Please retype the records that appear below, exactly and in full.
(RECORDS FOR THE TASK begins)
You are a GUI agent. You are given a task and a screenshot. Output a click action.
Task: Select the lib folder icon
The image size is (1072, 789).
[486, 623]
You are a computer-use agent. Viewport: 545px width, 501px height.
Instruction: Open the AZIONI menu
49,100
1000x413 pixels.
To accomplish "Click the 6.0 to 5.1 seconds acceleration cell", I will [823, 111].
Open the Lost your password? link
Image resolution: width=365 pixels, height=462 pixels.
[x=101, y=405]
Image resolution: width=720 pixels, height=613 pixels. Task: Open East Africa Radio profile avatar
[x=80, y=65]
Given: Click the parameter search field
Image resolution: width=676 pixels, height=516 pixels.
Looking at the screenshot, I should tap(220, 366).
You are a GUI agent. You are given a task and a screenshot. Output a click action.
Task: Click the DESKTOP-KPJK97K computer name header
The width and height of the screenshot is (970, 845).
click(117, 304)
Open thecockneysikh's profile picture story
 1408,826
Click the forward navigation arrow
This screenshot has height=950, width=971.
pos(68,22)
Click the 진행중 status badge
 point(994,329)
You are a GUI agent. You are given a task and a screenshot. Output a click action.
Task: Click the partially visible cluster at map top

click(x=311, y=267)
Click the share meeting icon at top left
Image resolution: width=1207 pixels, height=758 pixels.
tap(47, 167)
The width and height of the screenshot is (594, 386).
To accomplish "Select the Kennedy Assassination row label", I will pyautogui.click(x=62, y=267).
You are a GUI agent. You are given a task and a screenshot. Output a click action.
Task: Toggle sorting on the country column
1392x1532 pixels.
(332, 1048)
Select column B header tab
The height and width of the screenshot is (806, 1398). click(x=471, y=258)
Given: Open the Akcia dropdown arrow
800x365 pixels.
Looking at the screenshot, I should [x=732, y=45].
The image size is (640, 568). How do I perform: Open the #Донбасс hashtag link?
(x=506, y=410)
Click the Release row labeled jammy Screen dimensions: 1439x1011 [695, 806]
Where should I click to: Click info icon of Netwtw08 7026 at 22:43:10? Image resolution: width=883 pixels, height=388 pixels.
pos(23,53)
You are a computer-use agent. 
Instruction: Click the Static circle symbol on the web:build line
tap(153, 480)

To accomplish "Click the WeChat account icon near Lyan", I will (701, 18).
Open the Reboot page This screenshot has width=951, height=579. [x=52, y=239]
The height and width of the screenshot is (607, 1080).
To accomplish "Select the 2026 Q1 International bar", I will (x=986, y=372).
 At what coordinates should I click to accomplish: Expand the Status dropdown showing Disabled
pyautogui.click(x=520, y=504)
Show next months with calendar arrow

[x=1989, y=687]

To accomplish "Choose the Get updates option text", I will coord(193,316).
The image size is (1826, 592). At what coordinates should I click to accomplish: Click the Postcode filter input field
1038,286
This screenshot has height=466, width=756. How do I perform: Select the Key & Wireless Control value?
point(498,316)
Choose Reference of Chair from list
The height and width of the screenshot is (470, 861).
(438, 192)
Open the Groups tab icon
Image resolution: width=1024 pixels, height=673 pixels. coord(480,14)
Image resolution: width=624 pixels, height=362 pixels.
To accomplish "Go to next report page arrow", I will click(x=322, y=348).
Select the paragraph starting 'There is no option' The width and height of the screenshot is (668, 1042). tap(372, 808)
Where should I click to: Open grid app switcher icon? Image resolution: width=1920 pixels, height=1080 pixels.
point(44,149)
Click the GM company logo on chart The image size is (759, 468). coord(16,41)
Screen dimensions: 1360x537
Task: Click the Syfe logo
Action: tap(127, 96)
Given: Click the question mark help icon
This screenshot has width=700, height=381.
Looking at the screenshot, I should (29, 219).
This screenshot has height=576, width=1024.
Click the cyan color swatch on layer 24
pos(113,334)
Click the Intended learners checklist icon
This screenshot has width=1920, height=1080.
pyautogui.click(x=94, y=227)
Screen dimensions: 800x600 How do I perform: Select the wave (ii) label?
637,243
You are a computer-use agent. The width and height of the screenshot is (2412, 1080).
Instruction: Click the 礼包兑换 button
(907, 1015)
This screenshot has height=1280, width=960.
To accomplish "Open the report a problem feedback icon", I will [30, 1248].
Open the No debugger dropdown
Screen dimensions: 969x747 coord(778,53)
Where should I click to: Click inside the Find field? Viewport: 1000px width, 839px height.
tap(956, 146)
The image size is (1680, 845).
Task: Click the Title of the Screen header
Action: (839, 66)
(RECORDS FOR THE TASK ends)
» **REPLY**:
You are a GUI agent. You are given a task and a screenshot. Output a click action.
Task: Select the lib folder icon
The image size is (1072, 789).
[486, 623]
You are a computer-use agent. Viewport: 545px width, 501px height.
Instruction: Open the AZIONI menu
49,100
1000x413 pixels.
To accomplish "Click the 6.0 to 5.1 seconds acceleration cell", I will [823, 111].
Open the Lost your password? link
Image resolution: width=365 pixels, height=462 pixels.
[x=101, y=405]
Image resolution: width=720 pixels, height=613 pixels. Task: Open East Africa Radio profile avatar
[x=80, y=65]
Given: Click the parameter search field
Image resolution: width=676 pixels, height=516 pixels.
Looking at the screenshot, I should tap(220, 366).
You are a GUI agent. You are given a task and a screenshot. Output a click action.
Task: Click the DESKTOP-KPJK97K computer name header
The width and height of the screenshot is (970, 845).
click(117, 304)
Open thecockneysikh's profile picture story
 1408,826
Click the forward navigation arrow
This screenshot has height=950, width=971.
pos(68,22)
Click the 진행중 status badge
 point(994,329)
You are a GUI agent. You are given a task and a screenshot. Output a click action.
Task: Click the partially visible cluster at map top

click(x=311, y=267)
Click the share meeting icon at top left
Image resolution: width=1207 pixels, height=758 pixels.
tap(47, 167)
The width and height of the screenshot is (594, 386).
To accomplish "Select the Kennedy Assassination row label", I will pyautogui.click(x=62, y=267).
You are a GUI agent. You are given a task and a screenshot. Output a click action.
Task: Toggle sorting on the country column
1392x1532 pixels.
(332, 1048)
Select column B header tab
The height and width of the screenshot is (806, 1398). click(x=471, y=258)
Given: Open the Akcia dropdown arrow
800x365 pixels.
Looking at the screenshot, I should [x=732, y=45].
The image size is (640, 568). How do I perform: Open the #Донбасс hashtag link?
(x=506, y=410)
Click the Release row labeled jammy Screen dimensions: 1439x1011 [695, 806]
Where should I click to: Click info icon of Netwtw08 7026 at 22:43:10? Image resolution: width=883 pixels, height=388 pixels.
pos(23,53)
You are a computer-use agent. 
Instruction: Click the Static circle symbol on the web:build line
tap(153, 480)

To accomplish "Click the WeChat account icon near Lyan", I will (701, 18).
Open the Reboot page This screenshot has width=951, height=579. [x=52, y=239]
The height and width of the screenshot is (607, 1080).
To accomplish "Select the 2026 Q1 International bar", I will (x=986, y=372).
 At what coordinates should I click to accomplish: Expand the Status dropdown showing Disabled
pyautogui.click(x=520, y=504)
Show next months with calendar arrow

[x=1989, y=687]

To accomplish "Choose the Get updates option text", I will coord(193,316).
The image size is (1826, 592). At what coordinates should I click to accomplish: Click the Postcode filter input field
1038,286
This screenshot has height=466, width=756. How do I perform: Select the Key & Wireless Control value?
point(498,316)
Choose Reference of Chair from list
The height and width of the screenshot is (470, 861).
(438, 192)
Open the Groups tab icon
Image resolution: width=1024 pixels, height=673 pixels. coord(480,14)
Image resolution: width=624 pixels, height=362 pixels.
To accomplish "Go to next report page arrow", I will click(x=322, y=348).
Select the paragraph starting 'There is no option' The width and height of the screenshot is (668, 1042). tap(372, 808)
Where should I click to: Open grid app switcher icon? Image resolution: width=1920 pixels, height=1080 pixels.
point(44,149)
Click the GM company logo on chart The image size is (759, 468). coord(16,41)
Screen dimensions: 1360x537
Task: Click the Syfe logo
Action: tap(127, 96)
Given: Click the question mark help icon
This screenshot has width=700, height=381.
Looking at the screenshot, I should (29, 219).
This screenshot has height=576, width=1024.
Click the cyan color swatch on layer 24
pos(113,334)
Click the Intended learners checklist icon
This screenshot has width=1920, height=1080.
pyautogui.click(x=94, y=227)
Screen dimensions: 800x600 How do I perform: Select the wave (ii) label?
637,243
You are a computer-use agent. The width and height of the screenshot is (2412, 1080).
Instruction: Click the 礼包兑换 button
(907, 1015)
This screenshot has height=1280, width=960.
To accomplish "Open the report a problem feedback icon", I will [30, 1248].
Open the No debugger dropdown
Screen dimensions: 969x747 coord(778,53)
Where should I click to: Click inside the Find field? Viewport: 1000px width, 839px height.
tap(956, 146)
The image size is (1680, 845).
Task: Click the Title of the Screen header
Action: (839, 66)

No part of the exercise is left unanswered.